We lost to the Royals in extras last night, but it really wasn’t Cook’s fault.  Cook, for his part, did an extremely admirable job, especially when you consider the fact that he made this start on three days’ rest.  He gave up three runs on seven hits while walking one and striking out none over six innings.  He gave up all three runs in the first thanks to a double that brought in two and then a single that brought in one.  He then cruised for the remainder of his outing.  Meanwhile, our hitters put us on top.  The Royals may have scored three runs, but we answered with four in the second.  Gomez hit a solo shot, the first homer of his Major League career, and then Salty and Lavarnway hit back-to-back singles to set the table for Aviles, who went yard on the first pitch he saw, sending the ball out toward the Monster.  And the third inning only served to solidify the fact that we were in control.  Pedroia doubled, Ellsbury walked, and Ross singled to load the bases; thanks to a single by Gomez as well as a Royals error, we scored another two runs plus a third thanks to a sac fly by Salty.  We just kept piling it on in the fourth; Ciriaco walked, and Ellsbury singled two outs later.  Ross and Gomez added their consecutive singles to Ellsbury’s to go back-to-back-to-back and plate two more runs.

So by the time Cook’s appearance came to an end, we were leading, 9-3.  And I have to say, I was feeling pretty comfortable with how I expected this game to turn out.  I mean, we just scored nine runs, and we did it with everything: long ball, small ball; you name it, we did it.  And we had a six-run lead to boot.  But I should have expected that no lead would possibly have been safe.

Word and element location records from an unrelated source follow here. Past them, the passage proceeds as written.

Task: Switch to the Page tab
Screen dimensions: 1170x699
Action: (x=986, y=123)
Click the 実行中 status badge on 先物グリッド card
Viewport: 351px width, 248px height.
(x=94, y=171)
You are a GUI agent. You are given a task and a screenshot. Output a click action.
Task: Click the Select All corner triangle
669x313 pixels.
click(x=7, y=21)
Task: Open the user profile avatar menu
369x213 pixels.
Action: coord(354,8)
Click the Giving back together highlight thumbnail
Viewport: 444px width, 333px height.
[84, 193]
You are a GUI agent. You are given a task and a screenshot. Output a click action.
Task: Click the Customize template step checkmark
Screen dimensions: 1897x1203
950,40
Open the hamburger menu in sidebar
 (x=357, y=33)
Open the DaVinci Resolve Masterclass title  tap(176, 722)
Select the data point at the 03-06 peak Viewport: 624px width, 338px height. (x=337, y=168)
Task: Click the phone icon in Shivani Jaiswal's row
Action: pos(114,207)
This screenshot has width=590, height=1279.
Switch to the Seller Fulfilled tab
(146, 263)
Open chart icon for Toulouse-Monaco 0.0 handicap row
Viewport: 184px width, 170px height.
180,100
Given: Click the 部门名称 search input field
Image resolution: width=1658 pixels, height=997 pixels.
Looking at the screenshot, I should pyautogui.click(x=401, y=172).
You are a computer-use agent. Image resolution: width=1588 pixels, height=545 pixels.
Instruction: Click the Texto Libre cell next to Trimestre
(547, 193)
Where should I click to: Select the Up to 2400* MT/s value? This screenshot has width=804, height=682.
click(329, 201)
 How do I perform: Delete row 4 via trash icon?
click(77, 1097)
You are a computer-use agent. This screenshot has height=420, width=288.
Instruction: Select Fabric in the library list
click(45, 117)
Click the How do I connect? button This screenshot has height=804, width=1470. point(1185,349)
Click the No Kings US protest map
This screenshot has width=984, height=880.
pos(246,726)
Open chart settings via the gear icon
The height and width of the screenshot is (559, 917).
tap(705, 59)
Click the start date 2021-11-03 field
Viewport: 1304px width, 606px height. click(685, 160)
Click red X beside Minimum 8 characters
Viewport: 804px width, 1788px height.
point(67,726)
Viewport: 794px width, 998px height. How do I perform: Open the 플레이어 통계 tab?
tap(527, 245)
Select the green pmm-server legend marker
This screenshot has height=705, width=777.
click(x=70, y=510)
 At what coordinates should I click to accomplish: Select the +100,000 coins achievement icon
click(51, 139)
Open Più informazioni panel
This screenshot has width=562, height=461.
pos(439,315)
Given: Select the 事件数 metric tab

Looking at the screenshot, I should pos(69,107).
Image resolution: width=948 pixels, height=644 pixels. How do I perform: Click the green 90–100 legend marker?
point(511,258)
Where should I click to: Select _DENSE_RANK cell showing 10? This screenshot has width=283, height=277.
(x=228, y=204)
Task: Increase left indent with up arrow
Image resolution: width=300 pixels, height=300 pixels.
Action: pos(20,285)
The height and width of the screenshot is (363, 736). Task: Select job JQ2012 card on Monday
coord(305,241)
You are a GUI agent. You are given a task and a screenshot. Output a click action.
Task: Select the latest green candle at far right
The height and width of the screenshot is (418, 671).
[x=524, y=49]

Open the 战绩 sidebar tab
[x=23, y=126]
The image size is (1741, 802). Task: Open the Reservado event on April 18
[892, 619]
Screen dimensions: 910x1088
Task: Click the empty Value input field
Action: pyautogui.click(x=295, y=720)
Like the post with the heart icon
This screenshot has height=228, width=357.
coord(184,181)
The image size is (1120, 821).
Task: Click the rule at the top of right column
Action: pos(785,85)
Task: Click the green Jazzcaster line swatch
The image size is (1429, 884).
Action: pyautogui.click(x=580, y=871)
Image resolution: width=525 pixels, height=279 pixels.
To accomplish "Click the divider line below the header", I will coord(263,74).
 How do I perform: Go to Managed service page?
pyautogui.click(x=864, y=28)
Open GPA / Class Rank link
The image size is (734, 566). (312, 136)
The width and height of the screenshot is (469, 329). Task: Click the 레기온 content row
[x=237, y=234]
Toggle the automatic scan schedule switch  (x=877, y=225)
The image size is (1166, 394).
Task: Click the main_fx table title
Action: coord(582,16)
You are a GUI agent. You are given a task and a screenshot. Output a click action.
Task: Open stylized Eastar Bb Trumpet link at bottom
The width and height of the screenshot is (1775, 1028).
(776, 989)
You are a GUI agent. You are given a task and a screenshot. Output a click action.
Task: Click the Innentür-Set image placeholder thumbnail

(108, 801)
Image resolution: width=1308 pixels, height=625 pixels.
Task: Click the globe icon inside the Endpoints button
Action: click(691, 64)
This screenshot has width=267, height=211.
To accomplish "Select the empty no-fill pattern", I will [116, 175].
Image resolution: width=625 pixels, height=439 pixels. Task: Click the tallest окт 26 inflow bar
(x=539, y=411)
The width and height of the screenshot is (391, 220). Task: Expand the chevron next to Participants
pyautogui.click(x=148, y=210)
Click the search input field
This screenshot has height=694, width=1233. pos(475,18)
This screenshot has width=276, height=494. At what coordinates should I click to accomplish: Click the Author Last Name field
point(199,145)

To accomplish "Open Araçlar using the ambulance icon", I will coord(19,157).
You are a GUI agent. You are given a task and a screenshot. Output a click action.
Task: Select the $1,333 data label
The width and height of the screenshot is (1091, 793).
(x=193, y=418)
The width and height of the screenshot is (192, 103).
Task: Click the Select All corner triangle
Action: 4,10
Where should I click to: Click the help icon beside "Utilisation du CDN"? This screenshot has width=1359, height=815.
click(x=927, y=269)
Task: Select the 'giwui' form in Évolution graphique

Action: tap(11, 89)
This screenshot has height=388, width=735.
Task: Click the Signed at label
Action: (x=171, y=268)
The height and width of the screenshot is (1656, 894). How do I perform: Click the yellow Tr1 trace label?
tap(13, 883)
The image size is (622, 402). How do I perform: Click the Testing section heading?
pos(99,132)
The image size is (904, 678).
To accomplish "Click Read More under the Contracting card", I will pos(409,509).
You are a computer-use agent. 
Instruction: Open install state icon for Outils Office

Because then the seventh inning happened, and the seventh inning was when our entire relief corps ruined it completely, imploded totally, and embodied the epitome of an epic fail.  First, it was Miller, who allowed a groundout, a single, a strikeout, two consecutive walks, and an RBI single that scored two.  Then Melancon came on and gave up an RBI double and an RBI single.  Then Breslow came on and gave up a triple that scored two and then managed to finish the inning with an intentional walk followed by a groundout.

Breslow pitched the eighth, Bailey pitched the ninth, Padilla pitched the tenth, and Tazawa pitched the eleventh and most of the twelfth.  He gave up a walk, a double, and finally the single that scored the winning run.  Mortensen replaced him after that and ended the inning.  And we threatened a bit in the eighth, when Ellsbury got himself to third with two out, and in the tenth, when Ciriaco was thrown out at home.  But we didn’t score since the fourth, so we allowed our lead to be completely squandered and lost, 10-9, even though we outhit them, 20-14.

And as an added reflection of the badness of our entire situation, Aceves reportedly slammed the door on his way into Bobby V.’s office after Friday’s game and has been suspended for three games for conduct detrimental to the team.